Doug and Jay looked at each other for a moment, then, Jay forced himself to smile and said, “We’re going to need a really good exterminator.”
For the next three hours Doug and Jay went over exactly what they saw in the basement. Tim and Helen asked a hundred questions after they finished their story, making sure that they had all the possible facts.
“Well.” Tim said rubbing his eyes; it was now four in the morning. “What I think we have here is a case of…” He paused, unsure of what exactly to call it.
“A case of the slimy’s in the basement.” Doug said. “And for some reason I don’t think a rat exterminator is going to get rid of it. Just call it a hunch.”
“So what do we do?” Helen asked.
Her question was answered with silence. The four of them looked at each other, all hoping someone else had the answer, yet no one spoke.
Then, quietly, Doug said three words. “We kill it.”
“How?” Jay asked.
“Remember when it struck out at us?” Doug said. “When it hit the wall it recoiled back, like it was hurt. If it can be hurt, it can be killed.”

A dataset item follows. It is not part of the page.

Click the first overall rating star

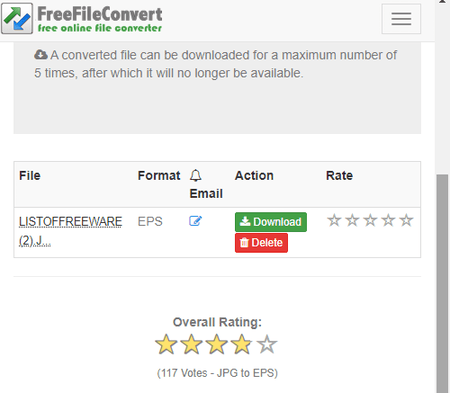166,344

“Yeah, right.” Jay said dryly.



About fifteen minutes later Doug, Jay and Tim were ready to do battle with the thing in the basement. They had gathered whatever weapons they could find and were slowly making their way down the stairs into the basement. Helen had decided that she should stay on the first floor in case something bad should happen and they needed some assistance.

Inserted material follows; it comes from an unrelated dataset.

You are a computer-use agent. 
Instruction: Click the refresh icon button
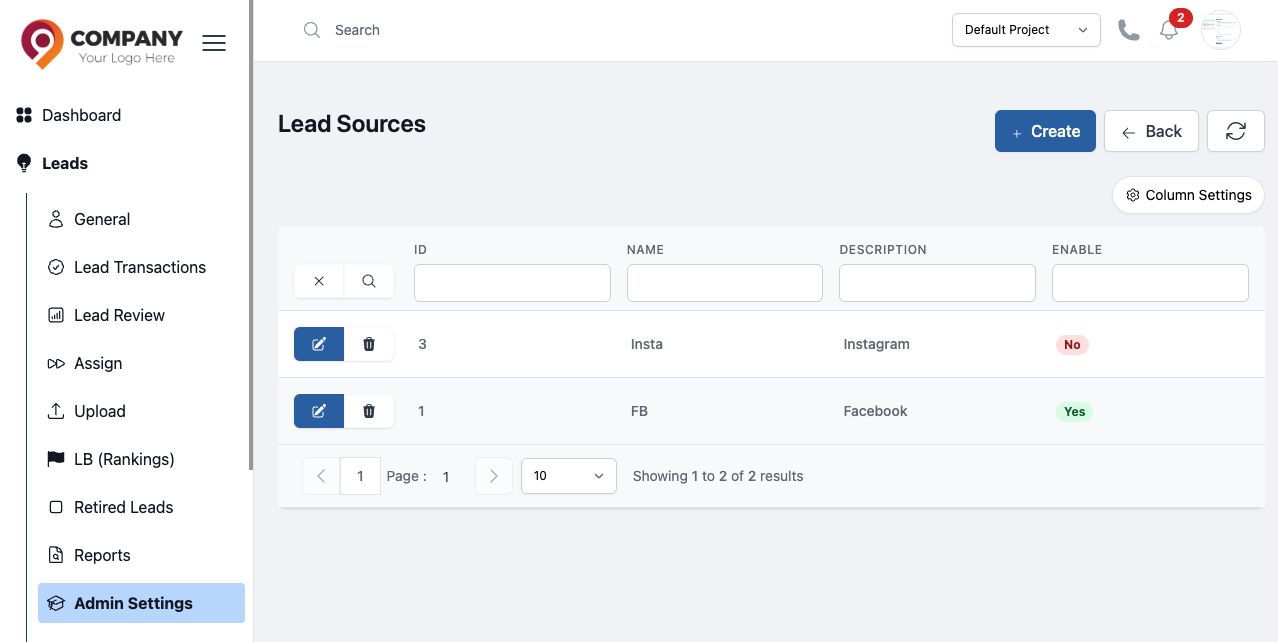[1236, 131]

Tim and Jay were both carrying axes and Doug was wielding a large piece of rattan that he was planning on making into a pole-arm whenever he got the chance. The three men wandered around the basement in the dark, the flashlight in Tim’s hands the only way that they could see anything. They slowly peeked around the corner of the oil room and were shocked to see that the hole was mysteriously gone.
Reaching out and flipping on the light, Tim was surprised to find that it worked. He turned and glared at Jay and Doug.

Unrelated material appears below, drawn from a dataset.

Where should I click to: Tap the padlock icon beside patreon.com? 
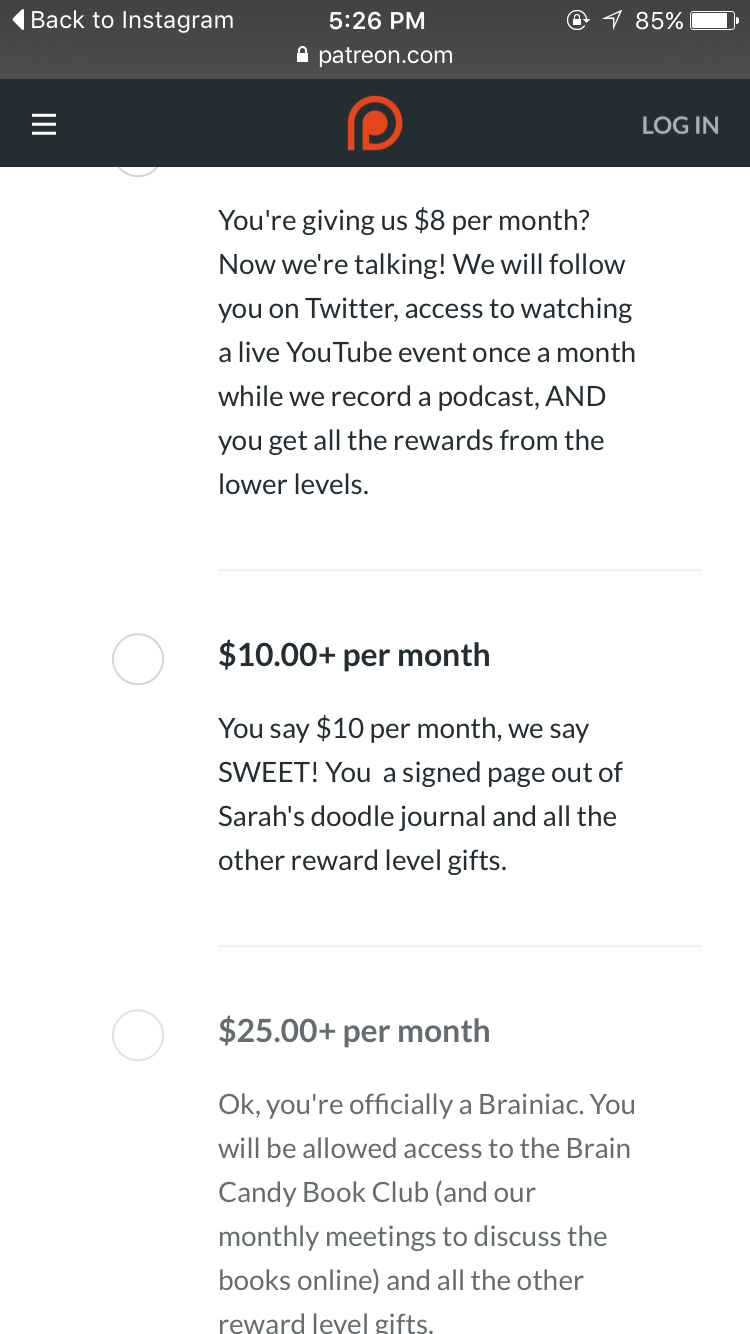tap(303, 56)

“It was right here!” Jay yelled running over to where the hole had been only a few hours before. “It was right here!”
“He’s right!” Doug cried. “And the big slimy arm came out of it and tried to smush us!”
“Well I don’t see anything now.” Tim said. “I mean, even anything, like a crack in the floor or something would be good.”
Doug and Jay searched the room and found nothing, until Doug stumbled upon an old moldy box in the far corner of the room, hidden behind the oil drums. He carefully opened it up and looked inside. Shocked to find old diaries and newspaper clippings.
“Guys!” Doug said. “Over here! I think I’ve found something!”


Tim and Jay crowded around Doug as he carefully lifted out the various pieces of paper, trying not to damage them in the process. He handed them to Tim, who brought them upstairs and started to lay them on the dining room table to dry. The moisture of the basement had done a deal of damage to them, yet Tim was sure he could salvage most of them.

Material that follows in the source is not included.